# Exercise task
Reproduce the entries below word for word, starting at the line that contains "Image resolution: width=1317" and ending at the line that contains "Viewport: 402px width, 446px", both included. Omit the pictures from your answer.

# Stored rows
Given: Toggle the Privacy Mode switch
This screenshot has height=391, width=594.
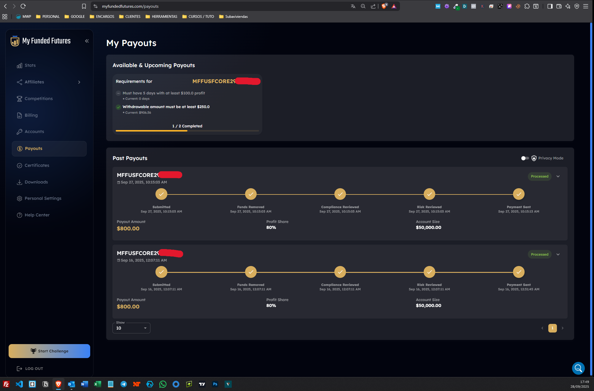Looking at the screenshot, I should (525, 158).
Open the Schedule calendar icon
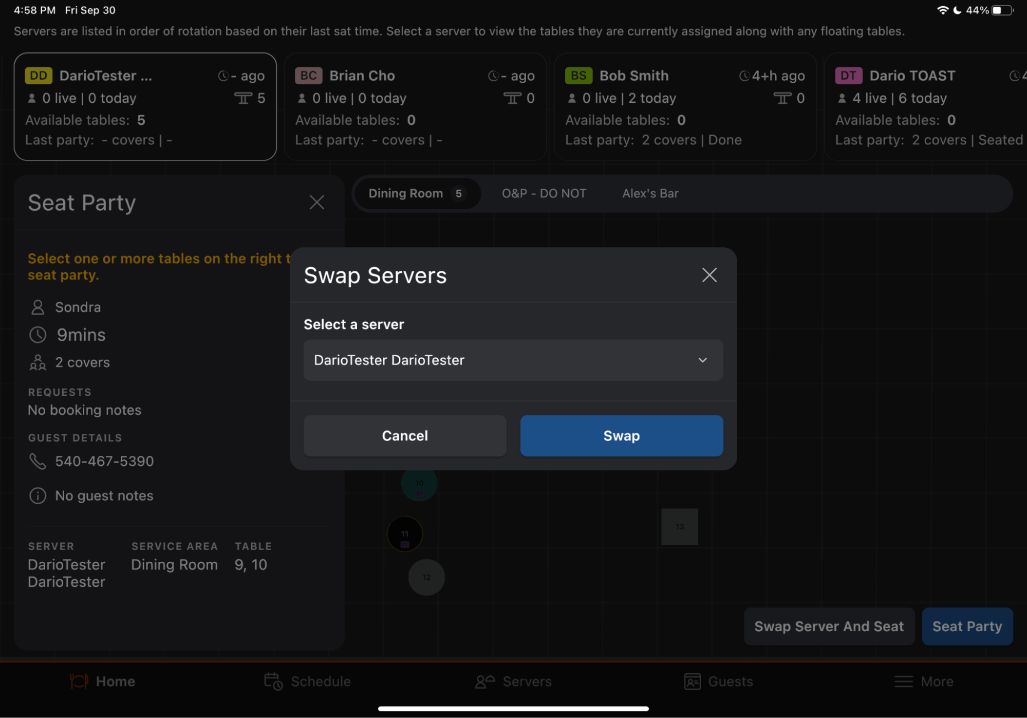 click(x=273, y=682)
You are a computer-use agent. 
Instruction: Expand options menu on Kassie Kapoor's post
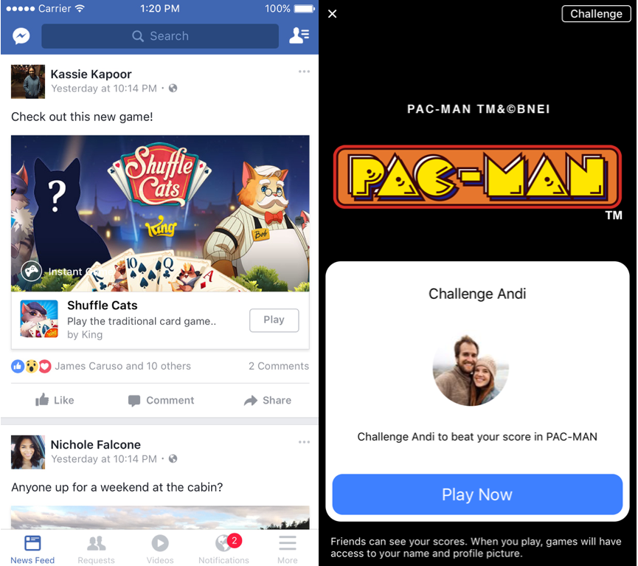point(304,72)
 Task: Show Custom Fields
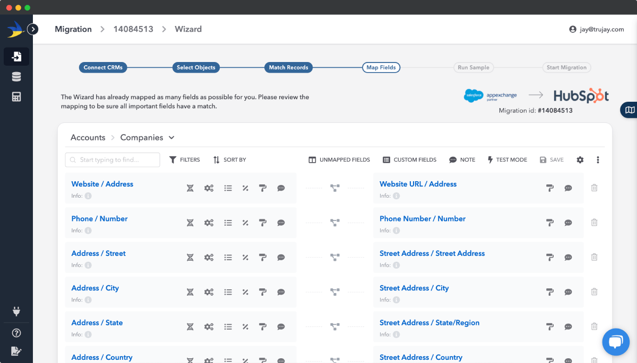[409, 160]
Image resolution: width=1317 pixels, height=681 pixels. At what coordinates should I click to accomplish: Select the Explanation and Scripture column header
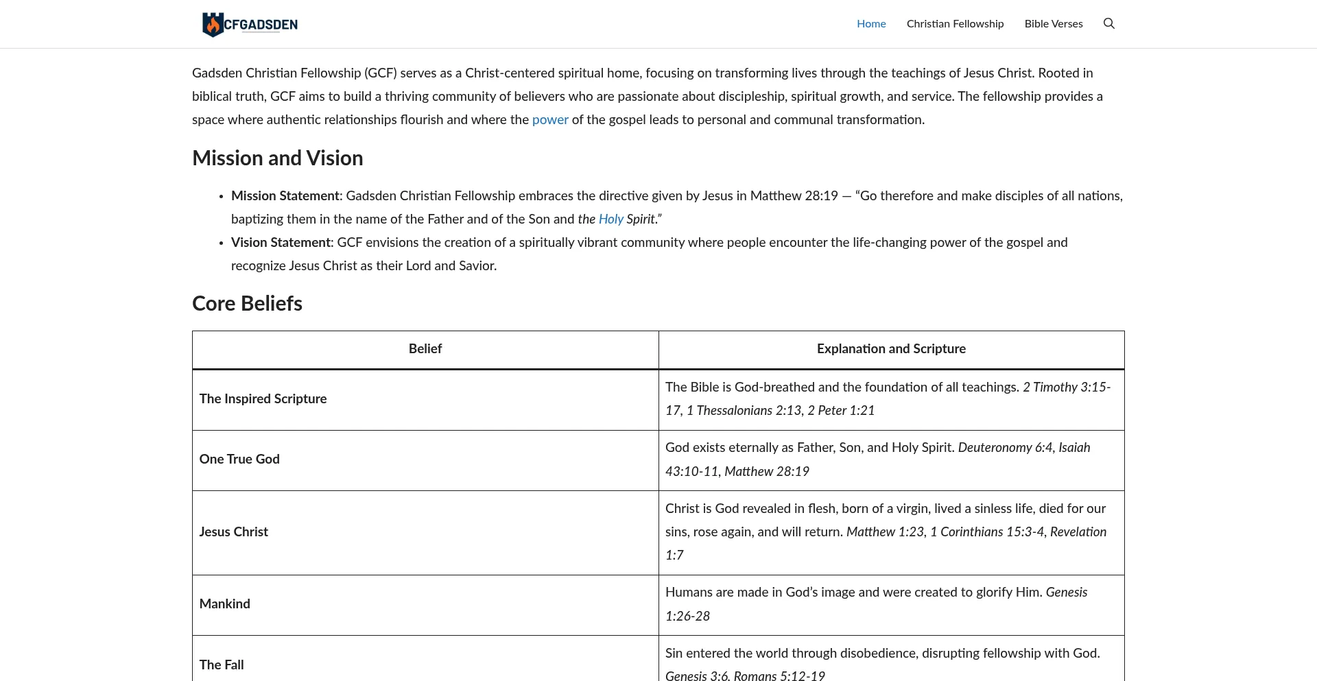tap(890, 349)
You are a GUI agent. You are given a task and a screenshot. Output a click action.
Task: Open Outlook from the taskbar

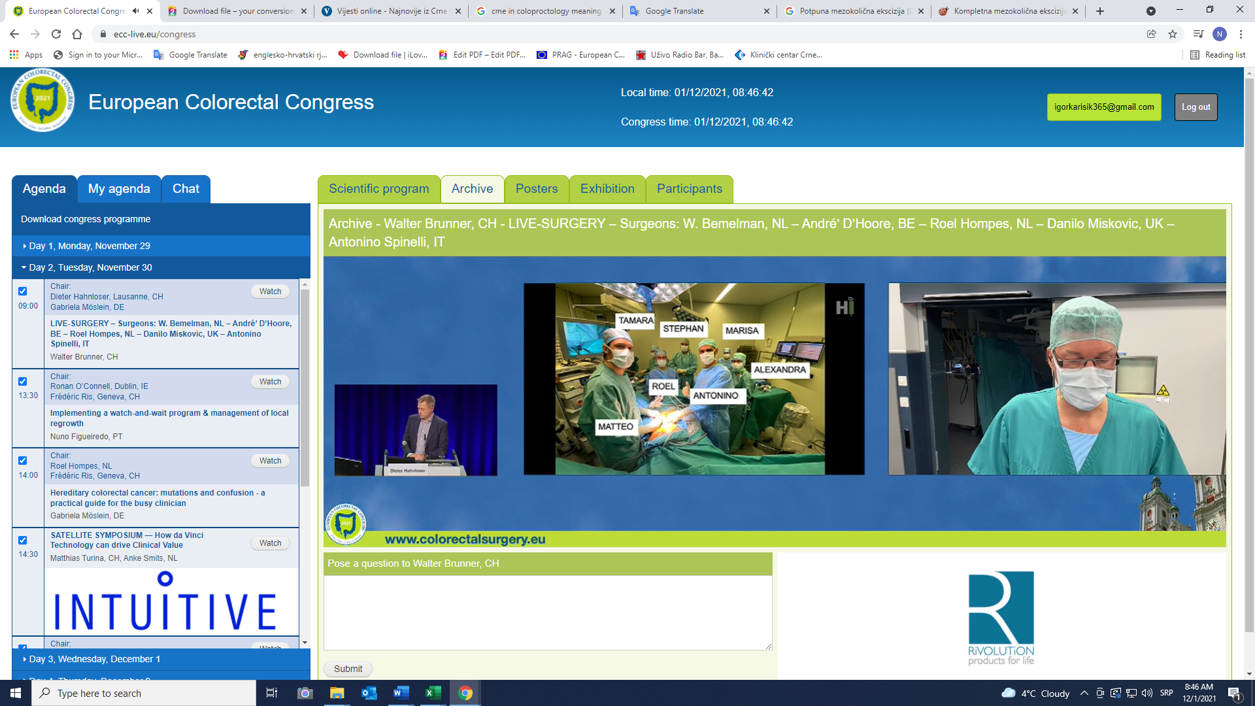click(369, 693)
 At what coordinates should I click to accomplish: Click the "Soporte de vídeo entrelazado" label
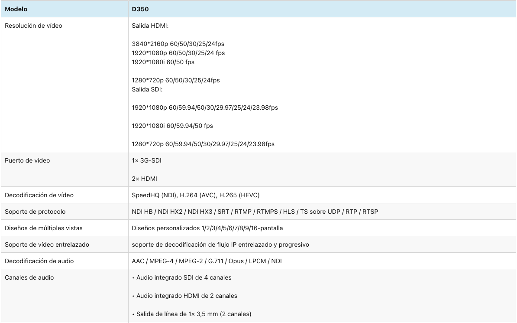(47, 245)
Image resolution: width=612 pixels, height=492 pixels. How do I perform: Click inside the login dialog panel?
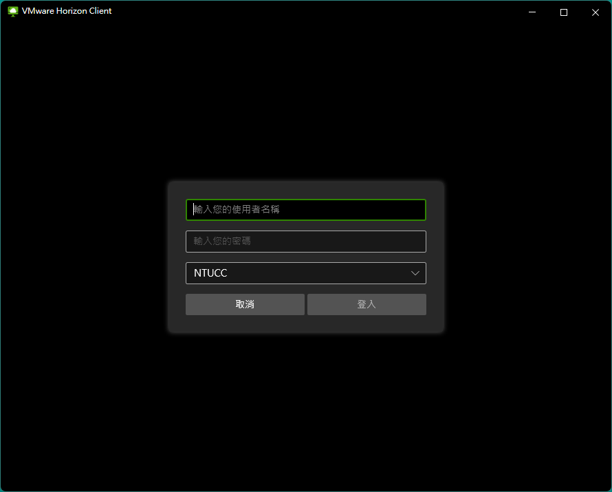coord(305,323)
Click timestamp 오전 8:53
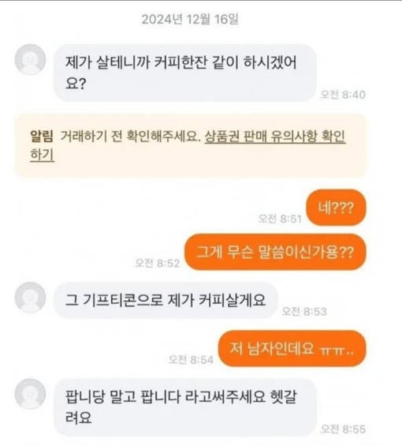Viewport: 402px width, 446px height. (304, 312)
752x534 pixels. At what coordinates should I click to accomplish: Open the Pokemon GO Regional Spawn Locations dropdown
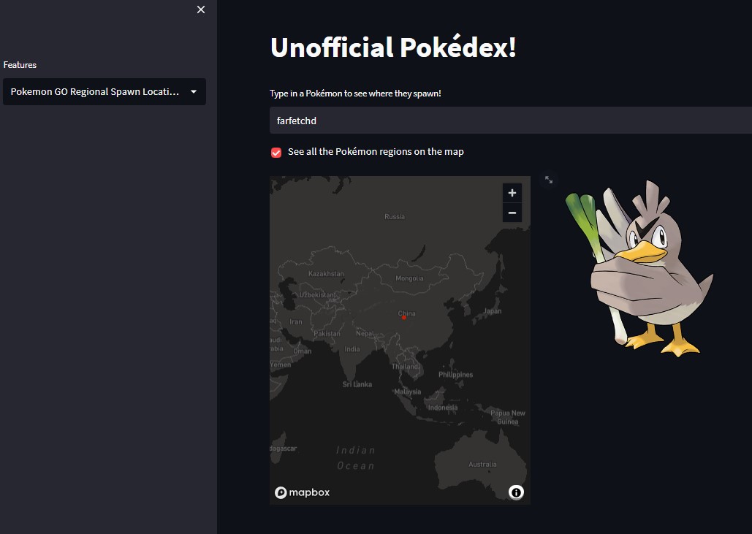click(x=105, y=91)
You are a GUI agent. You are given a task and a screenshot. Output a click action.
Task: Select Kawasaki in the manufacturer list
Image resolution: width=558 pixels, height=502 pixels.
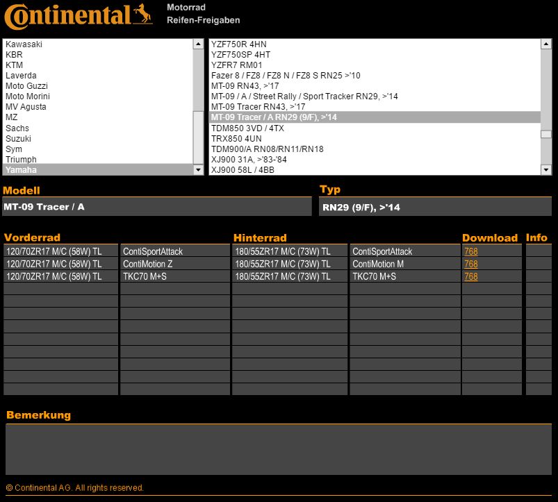24,44
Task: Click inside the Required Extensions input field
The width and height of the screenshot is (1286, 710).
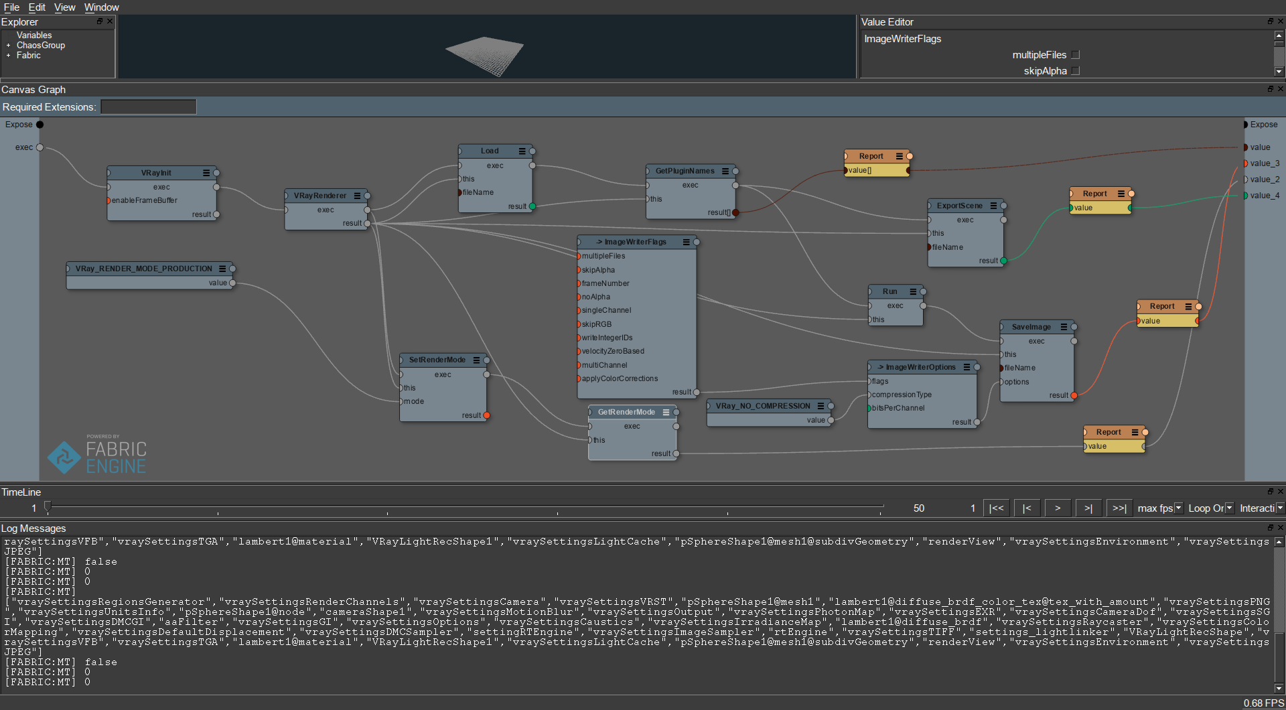Action: (147, 107)

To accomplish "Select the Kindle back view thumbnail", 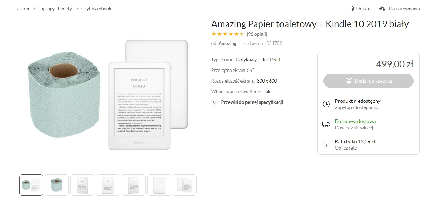I will click(x=159, y=185).
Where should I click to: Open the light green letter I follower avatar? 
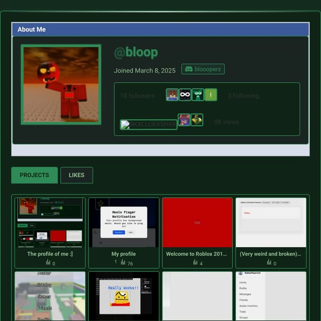pos(211,95)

# Exercise answer
Image resolution: width=1317 pixels, height=681 pixels. At what coordinates should I click to accomplish: Select the Explanation and Scripture column header
tap(890, 349)
You are a GUI agent. You are given a task and a screenshot. Output a click action.
Task: Open Outlook from the taskbar

click(369, 693)
 At what coordinates should I click to accomplish: Click the "Soporte de vídeo entrelazado" label
(47, 245)
Image resolution: width=612 pixels, height=492 pixels. How do I perform: Click inside the login dialog panel?
coord(305,323)
Click timestamp 오전 8:53
Viewport: 402px width, 446px height. (304, 312)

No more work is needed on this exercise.